### Problem requirements
Be exact. Print each record as it stands.

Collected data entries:
- - - -

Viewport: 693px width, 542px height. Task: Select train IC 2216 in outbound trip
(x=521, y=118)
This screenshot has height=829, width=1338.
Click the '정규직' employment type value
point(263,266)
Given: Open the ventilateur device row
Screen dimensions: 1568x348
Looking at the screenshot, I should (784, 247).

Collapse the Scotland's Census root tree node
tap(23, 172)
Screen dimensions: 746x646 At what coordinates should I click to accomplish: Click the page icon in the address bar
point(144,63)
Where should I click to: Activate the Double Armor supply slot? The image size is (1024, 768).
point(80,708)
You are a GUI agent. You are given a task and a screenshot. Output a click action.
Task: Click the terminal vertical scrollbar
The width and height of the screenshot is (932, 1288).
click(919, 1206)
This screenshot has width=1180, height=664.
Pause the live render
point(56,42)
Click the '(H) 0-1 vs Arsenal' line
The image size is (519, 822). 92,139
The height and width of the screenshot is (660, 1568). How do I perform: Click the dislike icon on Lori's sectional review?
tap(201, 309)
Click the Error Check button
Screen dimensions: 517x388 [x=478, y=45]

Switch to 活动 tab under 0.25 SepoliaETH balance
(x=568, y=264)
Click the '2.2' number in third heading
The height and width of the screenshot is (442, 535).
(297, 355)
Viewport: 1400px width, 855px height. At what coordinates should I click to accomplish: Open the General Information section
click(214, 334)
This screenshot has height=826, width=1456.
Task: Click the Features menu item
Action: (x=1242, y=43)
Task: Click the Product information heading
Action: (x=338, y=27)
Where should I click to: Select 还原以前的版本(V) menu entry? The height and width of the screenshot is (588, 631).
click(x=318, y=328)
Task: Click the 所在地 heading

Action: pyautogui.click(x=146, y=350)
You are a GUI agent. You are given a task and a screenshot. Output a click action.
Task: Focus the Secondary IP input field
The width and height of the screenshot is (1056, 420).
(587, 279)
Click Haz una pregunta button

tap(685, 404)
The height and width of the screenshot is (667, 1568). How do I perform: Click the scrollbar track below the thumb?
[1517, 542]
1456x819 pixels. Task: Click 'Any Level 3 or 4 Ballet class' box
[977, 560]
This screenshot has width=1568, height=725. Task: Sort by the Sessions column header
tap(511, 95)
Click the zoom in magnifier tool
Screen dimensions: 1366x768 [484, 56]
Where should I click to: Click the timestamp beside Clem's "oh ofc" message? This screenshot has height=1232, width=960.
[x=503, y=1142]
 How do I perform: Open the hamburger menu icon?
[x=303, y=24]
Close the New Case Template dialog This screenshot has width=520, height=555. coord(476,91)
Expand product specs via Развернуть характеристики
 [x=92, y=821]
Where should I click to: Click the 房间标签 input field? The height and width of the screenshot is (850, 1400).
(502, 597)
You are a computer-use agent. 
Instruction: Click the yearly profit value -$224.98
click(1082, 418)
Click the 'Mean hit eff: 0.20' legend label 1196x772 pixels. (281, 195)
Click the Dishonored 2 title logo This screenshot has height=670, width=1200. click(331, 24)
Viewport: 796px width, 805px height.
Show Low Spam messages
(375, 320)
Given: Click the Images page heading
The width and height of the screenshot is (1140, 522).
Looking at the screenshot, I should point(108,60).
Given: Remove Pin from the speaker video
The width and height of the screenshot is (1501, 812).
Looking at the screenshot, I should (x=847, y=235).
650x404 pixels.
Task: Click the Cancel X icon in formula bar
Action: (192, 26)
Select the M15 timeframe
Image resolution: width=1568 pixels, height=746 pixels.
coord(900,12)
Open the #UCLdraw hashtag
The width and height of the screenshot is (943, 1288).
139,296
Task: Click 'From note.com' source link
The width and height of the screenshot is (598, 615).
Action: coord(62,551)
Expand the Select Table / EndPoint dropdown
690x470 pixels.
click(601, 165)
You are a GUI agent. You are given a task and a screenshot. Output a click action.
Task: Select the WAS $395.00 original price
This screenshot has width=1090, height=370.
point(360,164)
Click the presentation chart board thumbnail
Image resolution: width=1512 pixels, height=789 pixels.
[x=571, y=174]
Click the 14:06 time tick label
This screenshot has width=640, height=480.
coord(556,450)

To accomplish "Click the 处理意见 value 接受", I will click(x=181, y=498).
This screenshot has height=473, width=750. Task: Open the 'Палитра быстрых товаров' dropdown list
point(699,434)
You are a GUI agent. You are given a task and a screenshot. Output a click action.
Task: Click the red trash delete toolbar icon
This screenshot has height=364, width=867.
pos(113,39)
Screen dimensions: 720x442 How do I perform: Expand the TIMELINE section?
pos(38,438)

- - - -

### Output of the exercise
Viewport: 693px width, 542px height. Task: Select train IC 2216 in outbound trip
(x=521, y=118)
This screenshot has height=829, width=1338.
Click the '정규직' employment type value
point(263,266)
Given: Open the ventilateur device row
Screen dimensions: 1568x348
Looking at the screenshot, I should (784, 247).

Collapse the Scotland's Census root tree node
tap(23, 172)
Screen dimensions: 746x646 At what coordinates should I click to accomplish: Click the page icon in the address bar
point(144,63)
Where should I click to: Activate the Double Armor supply slot? The image size is (1024, 768).
point(80,708)
You are a GUI agent. You are given a task and a screenshot. Output a click action.
Task: Click the terminal vertical scrollbar
The width and height of the screenshot is (932, 1288).
click(919, 1206)
This screenshot has width=1180, height=664.
Pause the live render
point(56,42)
Click the '(H) 0-1 vs Arsenal' line
The image size is (519, 822). 92,139
The height and width of the screenshot is (660, 1568). How do I perform: Click the dislike icon on Lori's sectional review?
tap(201, 309)
Click the Error Check button
Screen dimensions: 517x388 [x=478, y=45]

Switch to 活动 tab under 0.25 SepoliaETH balance
(x=568, y=264)
Click the '2.2' number in third heading
The height and width of the screenshot is (442, 535).
(297, 355)
Viewport: 1400px width, 855px height. At what coordinates should I click to accomplish: Open the General Information section
click(214, 334)
This screenshot has height=826, width=1456.
Task: Click the Features menu item
Action: (x=1242, y=43)
Task: Click the Product information heading
Action: (x=338, y=27)
Where should I click to: Select 还原以前的版本(V) menu entry? The height and width of the screenshot is (588, 631).
click(x=318, y=328)
Task: Click the 所在地 heading

Action: pyautogui.click(x=146, y=350)
You are a GUI agent. You are given a task and a screenshot. Output a click action.
Task: Focus the Secondary IP input field
The width and height of the screenshot is (1056, 420).
(587, 279)
Click Haz una pregunta button

tap(685, 404)
The height and width of the screenshot is (667, 1568). How do I perform: Click the scrollbar track below the thumb?
[1517, 542]
1456x819 pixels. Task: Click 'Any Level 3 or 4 Ballet class' box
[977, 560]
This screenshot has width=1568, height=725. Task: Sort by the Sessions column header
tap(511, 95)
Click the zoom in magnifier tool
Screen dimensions: 1366x768 [484, 56]
Where should I click to: Click the timestamp beside Clem's "oh ofc" message? This screenshot has height=1232, width=960.
[x=503, y=1142]
 How do I perform: Open the hamburger menu icon?
[x=303, y=24]
Close the New Case Template dialog This screenshot has width=520, height=555. coord(476,91)
Expand product specs via Развернуть характеристики
 [x=92, y=821]
Where should I click to: Click the 房间标签 input field? The height and width of the screenshot is (850, 1400).
(502, 597)
You are a computer-use agent. 
Instruction: Click the yearly profit value -$224.98
click(1082, 418)
Click the 'Mean hit eff: 0.20' legend label 1196x772 pixels. (281, 195)
Click the Dishonored 2 title logo This screenshot has height=670, width=1200. click(331, 24)
Viewport: 796px width, 805px height.
Show Low Spam messages
(375, 320)
Given: Click the Images page heading
The width and height of the screenshot is (1140, 522).
Looking at the screenshot, I should point(108,60).
Given: Remove Pin from the speaker video
The width and height of the screenshot is (1501, 812).
Looking at the screenshot, I should (x=847, y=235).
650x404 pixels.
Task: Click the Cancel X icon in formula bar
Action: (192, 26)
Select the M15 timeframe
Image resolution: width=1568 pixels, height=746 pixels.
coord(900,12)
Open the #UCLdraw hashtag
The width and height of the screenshot is (943, 1288).
139,296
Task: Click 'From note.com' source link
The width and height of the screenshot is (598, 615).
Action: coord(62,551)
Expand the Select Table / EndPoint dropdown
690x470 pixels.
click(601, 165)
You are a GUI agent. You are given a task and a screenshot. Output a click action.
Task: Select the WAS $395.00 original price
This screenshot has width=1090, height=370.
point(360,164)
Click the presentation chart board thumbnail
Image resolution: width=1512 pixels, height=789 pixels.
[x=571, y=174]
Click the 14:06 time tick label
This screenshot has width=640, height=480.
coord(556,450)

To accomplish "Click the 处理意见 value 接受", I will click(x=181, y=498).
This screenshot has height=473, width=750. Task: Open the 'Палитра быстрых товаров' dropdown list
point(699,434)
You are a GUI agent. You are given a task and a screenshot. Output a click action.
Task: Click the red trash delete toolbar icon
This screenshot has height=364, width=867.
pos(113,39)
Screen dimensions: 720x442 How do I perform: Expand the TIMELINE section?
pos(38,438)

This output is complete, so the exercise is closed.